An Open-Label, Phase 2 Trial of Nanatinostat in Combination With Valganciclovir in Patients With Epstein-Barr Virus-Positive (EBV+) Relapsed/Refractory Lymphomas

ID#: NCT05011058

Age: 18 years - 66+

Gender: All

Healthy Subjects: No

Study Phase: Phase 2

Recruitment Status: Recruiting

Start Date: August 01, 2021

End Date: December 01, 2027

Contact Information:
Strait Hicklin
Summary: A Phase 2 study to evaluate the efficacy of nanatinostat in combination with valganciclovir in patients with relapsed/refractory EBV-positive lymphomas
Eligibility: Key

Inclusion Criteria:

- EBV+ relapsed/refractory lymphoma following 2 or more prior systemic therapies

- EBV+ DLBCL, NOS: Must have received at least one course of an anti-CD20 immunotherapy, and at least one course of anthracycline-based chemotherapy

- PTLD: Must have received immunotherapy with an anti-CD20 agent.
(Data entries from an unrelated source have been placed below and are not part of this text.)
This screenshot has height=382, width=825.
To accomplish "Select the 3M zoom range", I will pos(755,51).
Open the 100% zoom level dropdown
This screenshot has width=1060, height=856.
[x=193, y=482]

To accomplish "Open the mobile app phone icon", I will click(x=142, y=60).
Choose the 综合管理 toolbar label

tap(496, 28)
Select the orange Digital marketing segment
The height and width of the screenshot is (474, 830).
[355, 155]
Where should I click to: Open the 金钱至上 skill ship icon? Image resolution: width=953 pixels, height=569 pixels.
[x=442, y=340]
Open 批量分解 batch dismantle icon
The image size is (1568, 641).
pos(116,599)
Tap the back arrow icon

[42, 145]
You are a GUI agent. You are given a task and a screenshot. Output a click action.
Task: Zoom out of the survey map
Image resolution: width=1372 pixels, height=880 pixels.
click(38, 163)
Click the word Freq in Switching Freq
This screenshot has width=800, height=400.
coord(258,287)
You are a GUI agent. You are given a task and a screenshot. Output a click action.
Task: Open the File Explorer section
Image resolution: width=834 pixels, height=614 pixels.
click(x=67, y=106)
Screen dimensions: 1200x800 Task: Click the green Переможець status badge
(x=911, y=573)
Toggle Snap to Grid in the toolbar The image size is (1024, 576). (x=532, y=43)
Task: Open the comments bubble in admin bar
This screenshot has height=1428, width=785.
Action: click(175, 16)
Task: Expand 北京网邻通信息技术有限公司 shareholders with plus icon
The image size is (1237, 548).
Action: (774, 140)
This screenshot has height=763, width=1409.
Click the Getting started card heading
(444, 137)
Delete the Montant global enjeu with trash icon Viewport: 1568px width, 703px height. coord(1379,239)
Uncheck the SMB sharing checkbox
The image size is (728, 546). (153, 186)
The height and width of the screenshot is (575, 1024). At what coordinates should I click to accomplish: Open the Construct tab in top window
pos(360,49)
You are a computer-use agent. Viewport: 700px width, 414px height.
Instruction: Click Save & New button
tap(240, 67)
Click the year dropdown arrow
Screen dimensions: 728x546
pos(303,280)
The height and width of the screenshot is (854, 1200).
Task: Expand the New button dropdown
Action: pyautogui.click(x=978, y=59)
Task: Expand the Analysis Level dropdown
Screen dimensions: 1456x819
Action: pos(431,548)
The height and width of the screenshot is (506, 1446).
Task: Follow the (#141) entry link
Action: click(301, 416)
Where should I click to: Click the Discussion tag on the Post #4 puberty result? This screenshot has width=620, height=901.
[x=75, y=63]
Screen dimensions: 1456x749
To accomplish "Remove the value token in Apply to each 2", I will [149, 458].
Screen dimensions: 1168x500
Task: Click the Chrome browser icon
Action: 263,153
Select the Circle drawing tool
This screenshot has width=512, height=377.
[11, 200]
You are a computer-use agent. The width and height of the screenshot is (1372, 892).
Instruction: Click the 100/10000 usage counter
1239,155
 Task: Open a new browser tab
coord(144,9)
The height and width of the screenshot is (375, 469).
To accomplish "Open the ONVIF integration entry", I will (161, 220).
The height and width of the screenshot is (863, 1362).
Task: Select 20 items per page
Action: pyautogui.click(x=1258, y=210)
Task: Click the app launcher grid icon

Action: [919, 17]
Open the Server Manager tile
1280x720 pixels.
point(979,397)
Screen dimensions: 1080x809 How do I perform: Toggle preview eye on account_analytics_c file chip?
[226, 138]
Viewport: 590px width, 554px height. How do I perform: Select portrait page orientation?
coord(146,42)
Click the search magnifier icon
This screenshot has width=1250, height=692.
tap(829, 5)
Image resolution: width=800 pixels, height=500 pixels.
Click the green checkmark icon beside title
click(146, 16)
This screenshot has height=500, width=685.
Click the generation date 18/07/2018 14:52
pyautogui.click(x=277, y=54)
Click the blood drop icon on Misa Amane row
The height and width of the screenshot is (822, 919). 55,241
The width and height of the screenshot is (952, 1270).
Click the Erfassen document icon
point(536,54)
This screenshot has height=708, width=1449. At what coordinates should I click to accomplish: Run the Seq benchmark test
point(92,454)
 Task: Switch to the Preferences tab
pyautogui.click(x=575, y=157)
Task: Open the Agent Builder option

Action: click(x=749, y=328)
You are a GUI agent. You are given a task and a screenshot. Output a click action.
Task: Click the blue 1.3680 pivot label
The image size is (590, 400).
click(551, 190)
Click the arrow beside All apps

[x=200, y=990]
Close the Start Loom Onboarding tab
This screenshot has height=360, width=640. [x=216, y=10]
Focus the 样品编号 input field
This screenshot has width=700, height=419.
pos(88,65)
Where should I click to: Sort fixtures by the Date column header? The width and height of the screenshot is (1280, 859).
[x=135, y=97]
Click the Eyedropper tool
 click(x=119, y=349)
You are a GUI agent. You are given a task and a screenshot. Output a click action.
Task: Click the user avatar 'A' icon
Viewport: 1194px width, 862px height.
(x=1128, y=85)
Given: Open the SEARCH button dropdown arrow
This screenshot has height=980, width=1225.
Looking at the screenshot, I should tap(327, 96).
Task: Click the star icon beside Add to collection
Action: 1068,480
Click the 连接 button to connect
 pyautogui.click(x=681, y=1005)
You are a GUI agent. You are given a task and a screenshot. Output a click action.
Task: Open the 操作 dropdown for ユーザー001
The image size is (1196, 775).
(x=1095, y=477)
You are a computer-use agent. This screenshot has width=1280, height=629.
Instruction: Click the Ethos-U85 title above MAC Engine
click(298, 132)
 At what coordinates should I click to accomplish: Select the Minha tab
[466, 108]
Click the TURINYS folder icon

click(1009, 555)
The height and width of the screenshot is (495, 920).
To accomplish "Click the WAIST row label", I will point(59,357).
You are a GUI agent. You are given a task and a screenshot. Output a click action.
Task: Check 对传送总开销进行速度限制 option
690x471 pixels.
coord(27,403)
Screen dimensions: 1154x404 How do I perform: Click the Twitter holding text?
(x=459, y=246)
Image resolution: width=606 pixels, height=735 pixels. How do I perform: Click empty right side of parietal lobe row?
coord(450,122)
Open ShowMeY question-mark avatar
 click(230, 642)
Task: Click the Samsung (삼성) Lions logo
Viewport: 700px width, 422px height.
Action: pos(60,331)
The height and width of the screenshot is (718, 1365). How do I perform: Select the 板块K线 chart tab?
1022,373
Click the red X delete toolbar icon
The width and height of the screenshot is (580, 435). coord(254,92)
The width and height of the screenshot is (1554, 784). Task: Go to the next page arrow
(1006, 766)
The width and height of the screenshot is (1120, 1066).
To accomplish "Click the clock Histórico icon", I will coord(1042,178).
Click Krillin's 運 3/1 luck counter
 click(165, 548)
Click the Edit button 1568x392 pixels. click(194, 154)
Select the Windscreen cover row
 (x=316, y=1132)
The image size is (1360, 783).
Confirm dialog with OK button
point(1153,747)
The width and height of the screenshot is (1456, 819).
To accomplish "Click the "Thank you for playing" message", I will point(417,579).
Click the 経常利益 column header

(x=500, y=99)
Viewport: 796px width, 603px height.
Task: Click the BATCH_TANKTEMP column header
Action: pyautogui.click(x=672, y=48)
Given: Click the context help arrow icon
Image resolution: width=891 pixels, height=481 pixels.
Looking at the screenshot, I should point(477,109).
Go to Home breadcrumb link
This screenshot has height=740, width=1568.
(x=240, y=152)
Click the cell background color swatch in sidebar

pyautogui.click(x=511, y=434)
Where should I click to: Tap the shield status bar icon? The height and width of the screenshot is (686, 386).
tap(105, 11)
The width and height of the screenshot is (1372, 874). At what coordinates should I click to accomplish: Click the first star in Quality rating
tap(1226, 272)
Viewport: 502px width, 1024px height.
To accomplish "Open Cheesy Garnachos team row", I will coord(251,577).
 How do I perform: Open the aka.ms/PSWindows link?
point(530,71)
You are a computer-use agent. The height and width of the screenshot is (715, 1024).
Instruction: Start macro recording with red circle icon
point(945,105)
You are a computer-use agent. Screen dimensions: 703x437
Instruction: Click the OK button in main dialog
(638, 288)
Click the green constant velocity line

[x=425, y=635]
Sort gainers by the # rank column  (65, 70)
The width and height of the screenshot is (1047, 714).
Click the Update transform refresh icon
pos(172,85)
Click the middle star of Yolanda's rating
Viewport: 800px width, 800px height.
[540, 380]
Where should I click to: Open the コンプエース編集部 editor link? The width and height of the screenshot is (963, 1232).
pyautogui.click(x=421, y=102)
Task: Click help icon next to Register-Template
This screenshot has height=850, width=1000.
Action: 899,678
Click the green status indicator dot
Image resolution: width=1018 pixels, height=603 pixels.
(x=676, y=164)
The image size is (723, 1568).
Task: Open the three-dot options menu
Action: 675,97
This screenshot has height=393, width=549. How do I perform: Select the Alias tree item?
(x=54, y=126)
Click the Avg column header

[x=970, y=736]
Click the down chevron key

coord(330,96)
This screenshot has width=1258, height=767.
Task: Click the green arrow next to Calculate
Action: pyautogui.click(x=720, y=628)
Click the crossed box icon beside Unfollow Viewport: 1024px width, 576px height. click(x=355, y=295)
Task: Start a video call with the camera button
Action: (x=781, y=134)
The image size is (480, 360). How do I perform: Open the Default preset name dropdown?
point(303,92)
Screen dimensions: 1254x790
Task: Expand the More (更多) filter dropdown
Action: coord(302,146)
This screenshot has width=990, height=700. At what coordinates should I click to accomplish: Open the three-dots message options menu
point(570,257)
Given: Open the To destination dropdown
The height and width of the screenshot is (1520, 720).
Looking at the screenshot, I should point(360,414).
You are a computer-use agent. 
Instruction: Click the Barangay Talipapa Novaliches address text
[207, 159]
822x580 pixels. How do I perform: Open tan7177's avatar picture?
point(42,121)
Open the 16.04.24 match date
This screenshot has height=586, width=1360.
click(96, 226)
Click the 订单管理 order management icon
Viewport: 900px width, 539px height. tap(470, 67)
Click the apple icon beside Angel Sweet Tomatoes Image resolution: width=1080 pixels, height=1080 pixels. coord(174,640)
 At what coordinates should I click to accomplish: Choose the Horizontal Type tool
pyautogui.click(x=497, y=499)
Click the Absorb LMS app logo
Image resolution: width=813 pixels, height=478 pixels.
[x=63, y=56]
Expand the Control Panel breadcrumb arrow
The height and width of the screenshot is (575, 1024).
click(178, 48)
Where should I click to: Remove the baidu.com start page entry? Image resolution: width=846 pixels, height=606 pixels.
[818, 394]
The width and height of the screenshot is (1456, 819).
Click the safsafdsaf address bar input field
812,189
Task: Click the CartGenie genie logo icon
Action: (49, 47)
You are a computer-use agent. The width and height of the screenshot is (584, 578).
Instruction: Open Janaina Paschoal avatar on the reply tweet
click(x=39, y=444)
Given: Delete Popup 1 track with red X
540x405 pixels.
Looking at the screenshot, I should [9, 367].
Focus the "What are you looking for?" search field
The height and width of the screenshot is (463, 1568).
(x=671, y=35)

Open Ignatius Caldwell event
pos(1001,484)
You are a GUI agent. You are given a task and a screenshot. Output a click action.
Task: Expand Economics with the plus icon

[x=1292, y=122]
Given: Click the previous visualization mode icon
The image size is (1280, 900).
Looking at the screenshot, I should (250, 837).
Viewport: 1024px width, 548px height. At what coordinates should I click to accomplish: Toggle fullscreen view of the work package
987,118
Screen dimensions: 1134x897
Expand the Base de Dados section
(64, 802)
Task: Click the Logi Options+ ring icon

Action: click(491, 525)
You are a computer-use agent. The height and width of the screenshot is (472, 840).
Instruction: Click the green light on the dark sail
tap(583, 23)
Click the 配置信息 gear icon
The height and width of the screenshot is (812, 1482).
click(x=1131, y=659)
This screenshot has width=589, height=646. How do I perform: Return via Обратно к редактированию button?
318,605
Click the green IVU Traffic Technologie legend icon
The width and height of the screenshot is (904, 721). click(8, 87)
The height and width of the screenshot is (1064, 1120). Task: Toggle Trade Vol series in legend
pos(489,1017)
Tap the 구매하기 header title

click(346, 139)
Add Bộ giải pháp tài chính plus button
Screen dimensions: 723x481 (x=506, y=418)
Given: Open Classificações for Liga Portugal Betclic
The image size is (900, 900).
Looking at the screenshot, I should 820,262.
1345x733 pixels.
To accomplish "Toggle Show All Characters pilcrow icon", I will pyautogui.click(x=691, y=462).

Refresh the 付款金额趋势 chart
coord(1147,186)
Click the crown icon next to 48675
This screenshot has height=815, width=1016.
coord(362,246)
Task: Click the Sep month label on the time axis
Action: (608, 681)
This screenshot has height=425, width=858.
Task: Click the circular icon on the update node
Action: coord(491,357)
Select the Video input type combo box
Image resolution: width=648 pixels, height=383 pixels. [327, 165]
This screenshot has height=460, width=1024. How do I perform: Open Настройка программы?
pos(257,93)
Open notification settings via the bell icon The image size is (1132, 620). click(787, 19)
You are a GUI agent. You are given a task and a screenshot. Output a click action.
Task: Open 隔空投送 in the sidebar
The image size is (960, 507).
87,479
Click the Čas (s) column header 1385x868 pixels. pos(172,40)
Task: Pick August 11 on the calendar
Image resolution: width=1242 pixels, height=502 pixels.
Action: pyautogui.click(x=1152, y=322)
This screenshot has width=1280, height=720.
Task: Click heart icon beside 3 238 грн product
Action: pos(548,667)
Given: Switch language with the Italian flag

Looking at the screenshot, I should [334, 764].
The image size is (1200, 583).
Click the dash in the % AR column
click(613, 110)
- Hodgkin lymphoma: Must have received at least one course of anthracycline-based chemotherapy. Patients with classical Hodgkin lymphoma should have failed or be ineligible for an anti-PD-1 agent and CD30-directed therapy.

- For ENKTL and PTCL patients only: Relapsed/refractory disease following 1 or more prior systemic therapies. ENKTL patients must have failed an asparaginase-containing regimen.

- No available therapies in the opinion of the Investigator

- Not eligible for high-dose chemotherapy with allogeneic/autologous stem cell transplantation or CAR-T therapy

- Measurable disease per Lugano 2007

- ECOG performance status 0, 1, 2

- Adequate bone marrow function Key

Exclusion Criteria:

- Presence or history of CNS involvement by lymphoma

- Systemic anticancer therapy or CAR-T within 21 days

- Antibody (anticancer) agents within 28 days

- Less than 60 days from prior autologous hematopoietic stem cell or solid organ transplant

- Less than 90 days from prior allogeneic transplant.

- Daily corticosteroids (≥20 mg of prednisone or equivalent) within week prior to Cycle 1 Day 1

- Inability to take oral medication, malabsorption syndrome or any other gastrointestinal condition (nausea, diarrhea, vomiting) that may impact the absorption of nanatinostat and valganciclovir.

- Active infection requiring systemic therapy (excluding viral upper respiratory tract infections).